[Pixel coordinate grounding data]
□ □ □ □ □

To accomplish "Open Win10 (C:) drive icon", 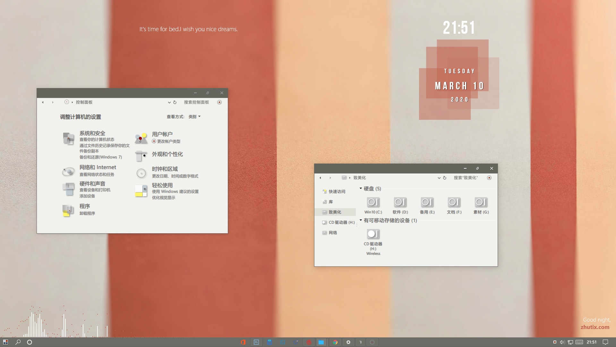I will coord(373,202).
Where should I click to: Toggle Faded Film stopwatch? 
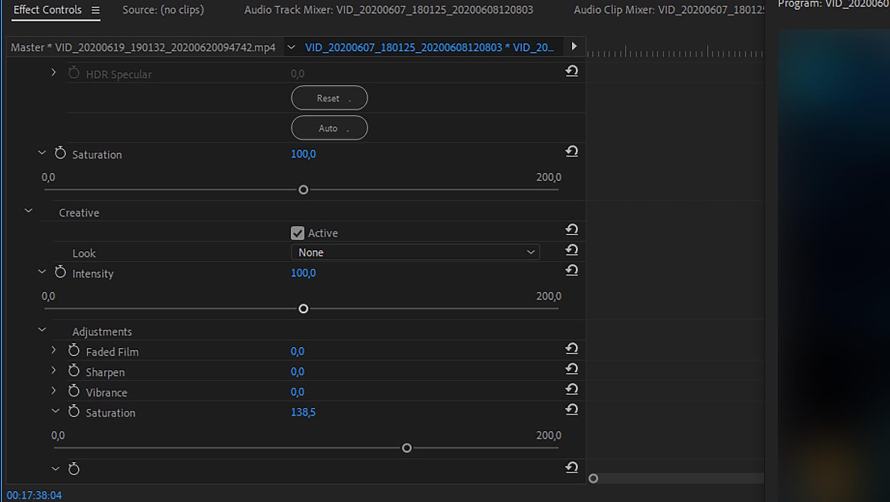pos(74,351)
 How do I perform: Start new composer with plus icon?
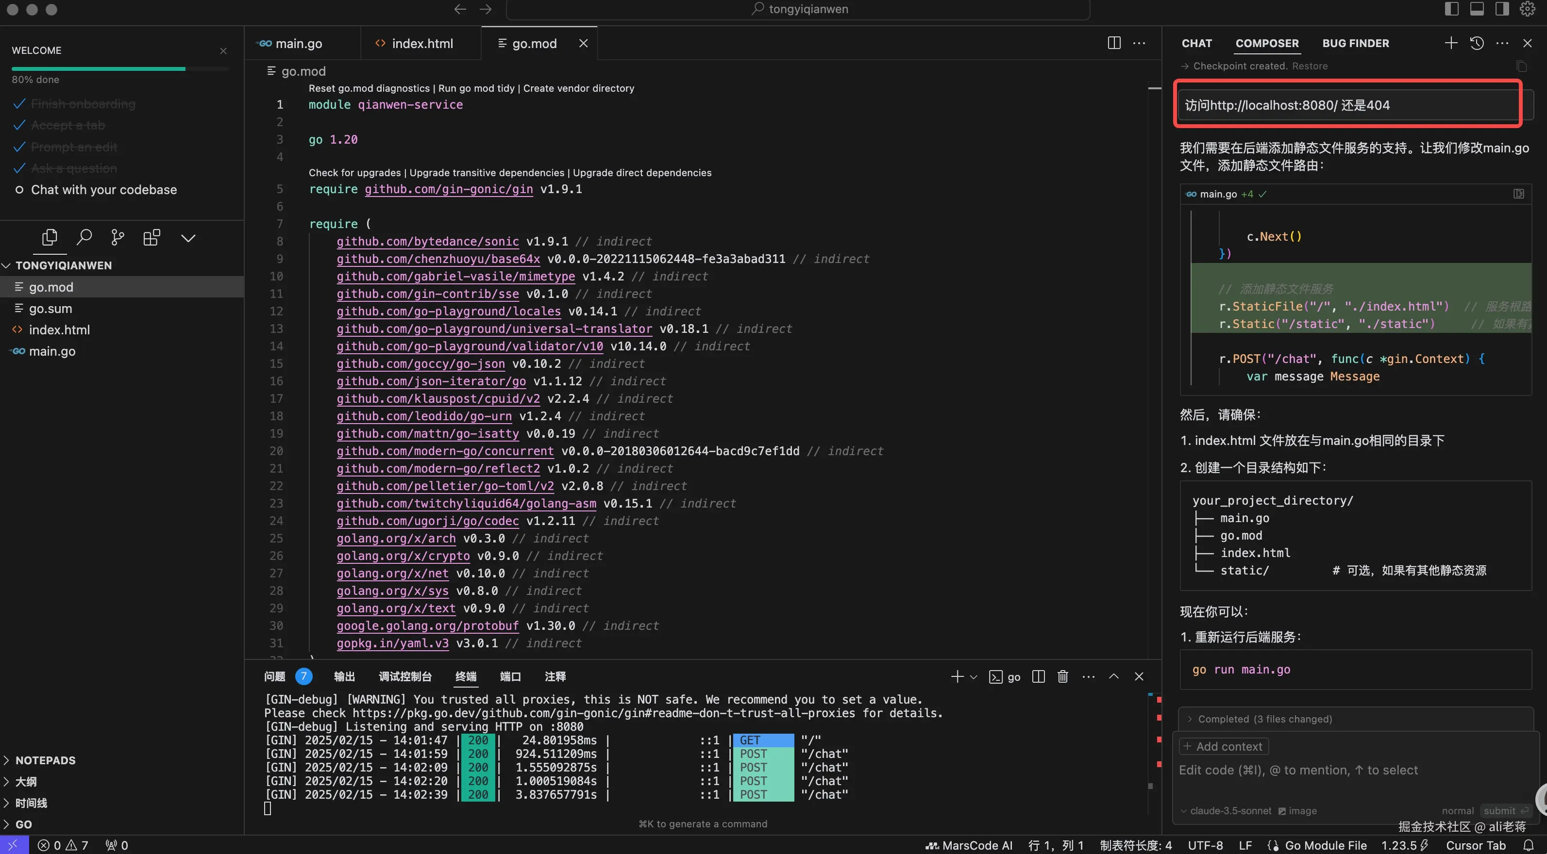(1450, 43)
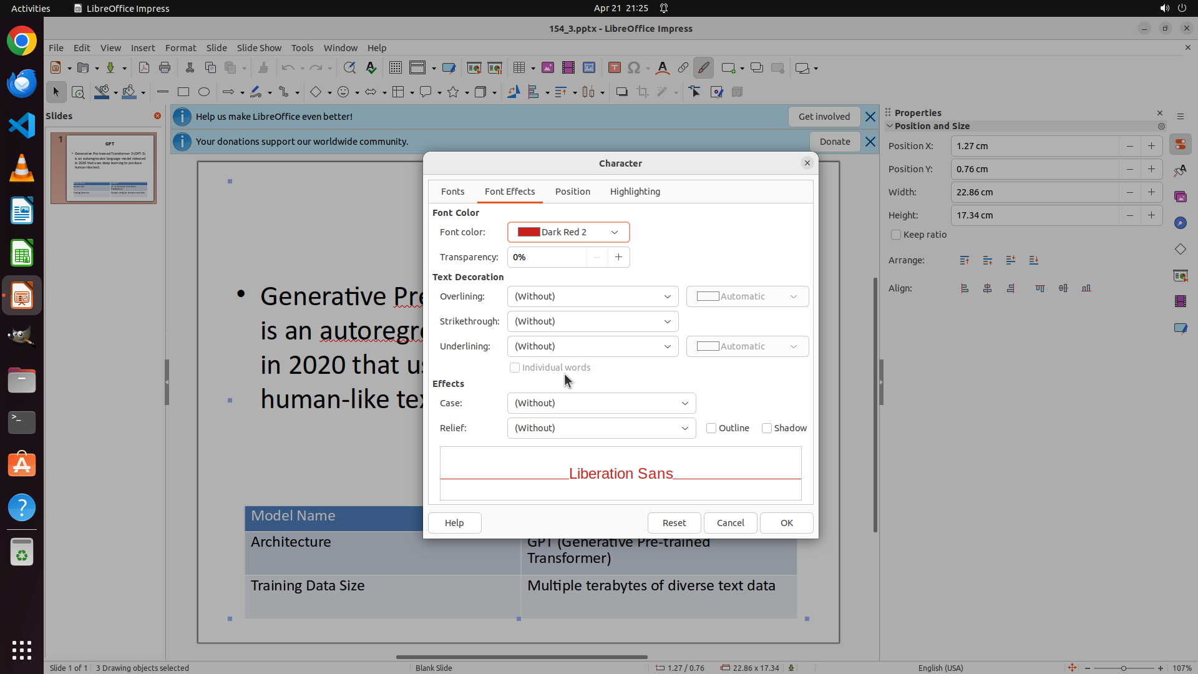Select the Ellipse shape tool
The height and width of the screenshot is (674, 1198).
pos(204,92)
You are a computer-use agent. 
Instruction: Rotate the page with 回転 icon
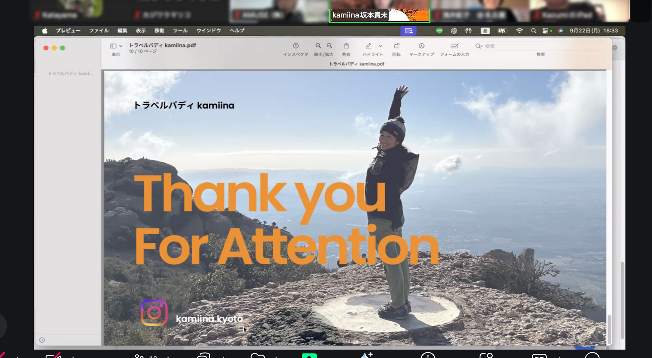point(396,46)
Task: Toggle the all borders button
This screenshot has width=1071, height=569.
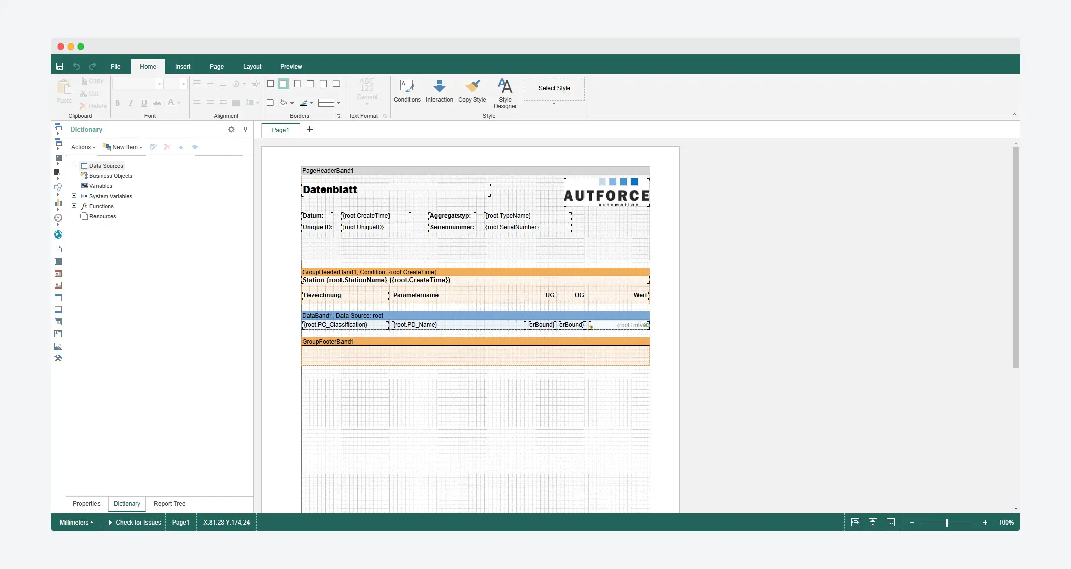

□ □ □ □ □

◆ Aim of the exercise: Could you set down exactly, and only, the lines from the line containing "Task: Toggle the all borders button" through the last line of the records, both included, without the pictures?

◆ Response to this exercise:
Task: Toggle the all borders button
This screenshot has width=1071, height=569.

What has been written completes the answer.